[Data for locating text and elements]
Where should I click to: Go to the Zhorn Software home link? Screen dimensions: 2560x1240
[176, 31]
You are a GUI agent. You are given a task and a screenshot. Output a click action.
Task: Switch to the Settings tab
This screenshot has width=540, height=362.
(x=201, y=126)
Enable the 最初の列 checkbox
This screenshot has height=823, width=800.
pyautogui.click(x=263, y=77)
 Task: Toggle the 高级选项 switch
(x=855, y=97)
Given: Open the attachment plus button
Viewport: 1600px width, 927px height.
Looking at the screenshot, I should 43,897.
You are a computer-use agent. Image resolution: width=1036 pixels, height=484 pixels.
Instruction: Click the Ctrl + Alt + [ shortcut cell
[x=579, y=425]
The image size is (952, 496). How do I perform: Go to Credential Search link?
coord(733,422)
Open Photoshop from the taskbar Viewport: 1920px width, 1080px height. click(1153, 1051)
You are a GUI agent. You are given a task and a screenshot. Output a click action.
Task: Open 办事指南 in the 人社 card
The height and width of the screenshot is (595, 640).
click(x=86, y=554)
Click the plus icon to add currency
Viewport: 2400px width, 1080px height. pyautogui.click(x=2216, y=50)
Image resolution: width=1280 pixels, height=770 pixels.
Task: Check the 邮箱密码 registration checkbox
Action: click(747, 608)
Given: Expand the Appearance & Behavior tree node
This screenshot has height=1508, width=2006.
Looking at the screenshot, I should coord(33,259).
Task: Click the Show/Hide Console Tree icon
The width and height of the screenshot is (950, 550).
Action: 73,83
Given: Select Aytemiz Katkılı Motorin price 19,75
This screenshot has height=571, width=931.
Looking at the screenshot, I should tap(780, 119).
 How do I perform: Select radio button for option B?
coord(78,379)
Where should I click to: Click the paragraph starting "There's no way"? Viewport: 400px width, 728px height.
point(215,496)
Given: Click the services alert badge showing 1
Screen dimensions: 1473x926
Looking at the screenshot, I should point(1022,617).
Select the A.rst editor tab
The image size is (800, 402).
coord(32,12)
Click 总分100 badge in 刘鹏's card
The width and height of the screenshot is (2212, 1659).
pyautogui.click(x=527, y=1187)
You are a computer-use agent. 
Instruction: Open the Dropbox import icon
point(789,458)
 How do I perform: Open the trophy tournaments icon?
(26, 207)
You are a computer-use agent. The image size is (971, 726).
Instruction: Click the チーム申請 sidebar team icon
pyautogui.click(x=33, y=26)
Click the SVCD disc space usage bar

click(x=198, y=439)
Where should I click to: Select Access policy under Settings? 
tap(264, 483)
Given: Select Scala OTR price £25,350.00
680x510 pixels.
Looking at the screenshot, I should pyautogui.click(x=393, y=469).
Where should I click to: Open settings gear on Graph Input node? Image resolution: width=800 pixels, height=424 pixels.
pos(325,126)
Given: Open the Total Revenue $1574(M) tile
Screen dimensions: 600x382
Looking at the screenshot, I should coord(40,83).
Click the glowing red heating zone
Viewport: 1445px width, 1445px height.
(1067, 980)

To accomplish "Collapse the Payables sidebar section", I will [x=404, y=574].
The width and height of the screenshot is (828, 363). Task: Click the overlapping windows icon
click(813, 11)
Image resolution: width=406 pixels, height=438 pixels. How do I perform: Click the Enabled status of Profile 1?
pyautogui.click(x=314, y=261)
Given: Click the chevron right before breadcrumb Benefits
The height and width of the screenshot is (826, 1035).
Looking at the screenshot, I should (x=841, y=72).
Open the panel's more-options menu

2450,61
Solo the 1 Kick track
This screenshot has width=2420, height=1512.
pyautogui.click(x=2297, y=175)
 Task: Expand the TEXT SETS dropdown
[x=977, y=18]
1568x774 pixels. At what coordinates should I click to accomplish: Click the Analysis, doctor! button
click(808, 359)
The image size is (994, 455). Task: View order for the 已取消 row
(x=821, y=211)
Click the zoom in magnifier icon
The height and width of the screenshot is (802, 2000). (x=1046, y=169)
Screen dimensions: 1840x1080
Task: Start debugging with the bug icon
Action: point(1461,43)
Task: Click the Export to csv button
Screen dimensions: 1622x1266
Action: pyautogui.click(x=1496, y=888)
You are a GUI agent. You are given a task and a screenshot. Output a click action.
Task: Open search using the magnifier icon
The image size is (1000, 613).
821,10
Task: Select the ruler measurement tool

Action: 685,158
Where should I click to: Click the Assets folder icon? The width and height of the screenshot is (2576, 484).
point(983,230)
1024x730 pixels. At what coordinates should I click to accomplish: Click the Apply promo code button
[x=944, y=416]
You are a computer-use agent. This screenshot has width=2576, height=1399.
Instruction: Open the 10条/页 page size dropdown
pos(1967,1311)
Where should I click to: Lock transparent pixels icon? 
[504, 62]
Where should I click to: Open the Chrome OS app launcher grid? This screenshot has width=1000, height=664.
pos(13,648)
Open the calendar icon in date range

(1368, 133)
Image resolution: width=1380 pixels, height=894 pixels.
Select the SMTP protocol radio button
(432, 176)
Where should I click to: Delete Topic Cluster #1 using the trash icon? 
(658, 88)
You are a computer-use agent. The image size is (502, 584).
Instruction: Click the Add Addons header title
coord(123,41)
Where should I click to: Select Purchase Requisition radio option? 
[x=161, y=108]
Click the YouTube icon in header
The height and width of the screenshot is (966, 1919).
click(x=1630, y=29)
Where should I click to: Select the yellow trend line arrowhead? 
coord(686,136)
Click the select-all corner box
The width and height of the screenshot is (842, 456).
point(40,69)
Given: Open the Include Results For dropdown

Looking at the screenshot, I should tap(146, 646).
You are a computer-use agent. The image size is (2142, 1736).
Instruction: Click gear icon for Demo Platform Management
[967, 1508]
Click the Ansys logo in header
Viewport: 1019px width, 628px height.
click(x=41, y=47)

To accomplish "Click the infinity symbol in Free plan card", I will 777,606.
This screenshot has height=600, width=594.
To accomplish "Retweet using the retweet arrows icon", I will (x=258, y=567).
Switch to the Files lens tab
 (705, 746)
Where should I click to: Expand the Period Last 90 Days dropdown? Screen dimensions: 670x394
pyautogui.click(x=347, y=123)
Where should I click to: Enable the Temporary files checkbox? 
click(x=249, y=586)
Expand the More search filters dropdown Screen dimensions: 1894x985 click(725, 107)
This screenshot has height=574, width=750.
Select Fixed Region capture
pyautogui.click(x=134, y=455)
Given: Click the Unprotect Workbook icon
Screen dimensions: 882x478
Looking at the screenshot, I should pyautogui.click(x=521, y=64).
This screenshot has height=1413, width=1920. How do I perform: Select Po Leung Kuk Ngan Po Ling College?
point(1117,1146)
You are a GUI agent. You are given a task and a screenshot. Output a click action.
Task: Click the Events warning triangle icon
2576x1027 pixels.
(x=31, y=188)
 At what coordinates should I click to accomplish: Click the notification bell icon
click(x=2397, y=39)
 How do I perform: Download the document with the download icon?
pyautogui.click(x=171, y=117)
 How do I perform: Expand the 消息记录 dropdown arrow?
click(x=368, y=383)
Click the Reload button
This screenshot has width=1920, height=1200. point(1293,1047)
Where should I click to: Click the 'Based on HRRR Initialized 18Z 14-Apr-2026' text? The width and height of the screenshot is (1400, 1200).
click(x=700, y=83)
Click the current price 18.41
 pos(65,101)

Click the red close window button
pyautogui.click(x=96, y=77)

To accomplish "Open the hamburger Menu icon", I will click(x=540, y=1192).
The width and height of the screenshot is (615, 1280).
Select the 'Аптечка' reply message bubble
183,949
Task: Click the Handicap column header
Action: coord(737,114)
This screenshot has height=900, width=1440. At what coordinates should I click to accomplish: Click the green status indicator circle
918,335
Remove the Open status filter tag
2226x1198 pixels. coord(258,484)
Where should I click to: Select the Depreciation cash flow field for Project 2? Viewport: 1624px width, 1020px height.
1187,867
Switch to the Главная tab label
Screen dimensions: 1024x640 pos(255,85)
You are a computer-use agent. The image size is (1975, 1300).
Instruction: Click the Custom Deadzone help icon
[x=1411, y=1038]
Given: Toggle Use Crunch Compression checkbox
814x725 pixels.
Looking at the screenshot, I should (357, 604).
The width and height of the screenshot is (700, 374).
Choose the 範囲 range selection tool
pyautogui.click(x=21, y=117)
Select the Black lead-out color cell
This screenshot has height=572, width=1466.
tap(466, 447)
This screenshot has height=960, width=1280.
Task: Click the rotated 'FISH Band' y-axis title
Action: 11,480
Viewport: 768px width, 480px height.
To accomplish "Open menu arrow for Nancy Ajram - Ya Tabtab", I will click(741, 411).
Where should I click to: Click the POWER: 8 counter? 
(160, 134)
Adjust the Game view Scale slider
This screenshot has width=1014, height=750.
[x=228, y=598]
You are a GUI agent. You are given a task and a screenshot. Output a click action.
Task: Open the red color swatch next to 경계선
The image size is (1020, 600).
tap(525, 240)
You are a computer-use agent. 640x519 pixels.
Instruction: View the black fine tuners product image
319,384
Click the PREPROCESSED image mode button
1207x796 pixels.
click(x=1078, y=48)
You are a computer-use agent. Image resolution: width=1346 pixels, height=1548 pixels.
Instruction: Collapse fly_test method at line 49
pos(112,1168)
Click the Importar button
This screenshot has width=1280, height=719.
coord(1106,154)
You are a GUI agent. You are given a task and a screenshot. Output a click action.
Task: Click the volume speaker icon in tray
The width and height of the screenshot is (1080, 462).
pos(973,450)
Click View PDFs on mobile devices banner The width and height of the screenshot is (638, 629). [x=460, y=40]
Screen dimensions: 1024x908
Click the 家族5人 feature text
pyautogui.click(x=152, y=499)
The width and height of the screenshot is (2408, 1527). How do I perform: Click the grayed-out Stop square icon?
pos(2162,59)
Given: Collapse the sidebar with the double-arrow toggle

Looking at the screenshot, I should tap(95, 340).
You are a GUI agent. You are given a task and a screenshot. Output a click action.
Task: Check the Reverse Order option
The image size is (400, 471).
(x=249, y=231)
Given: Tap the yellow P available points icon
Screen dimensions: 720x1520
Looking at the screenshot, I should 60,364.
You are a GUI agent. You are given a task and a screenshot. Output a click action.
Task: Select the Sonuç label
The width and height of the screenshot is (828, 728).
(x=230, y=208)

* [SHORT TASK]: Could you reproduce word for word the data from the line with "1568x774 pixels. At" up to and including the line with "(x=821, y=211)"?

* [WRITTEN ANSWER]:
1568x774 pixels. At what coordinates should I click to accomplish: Click the Analysis, doctor! button
click(808, 359)
The image size is (994, 455). Task: View order for the 已取消 row
(x=821, y=211)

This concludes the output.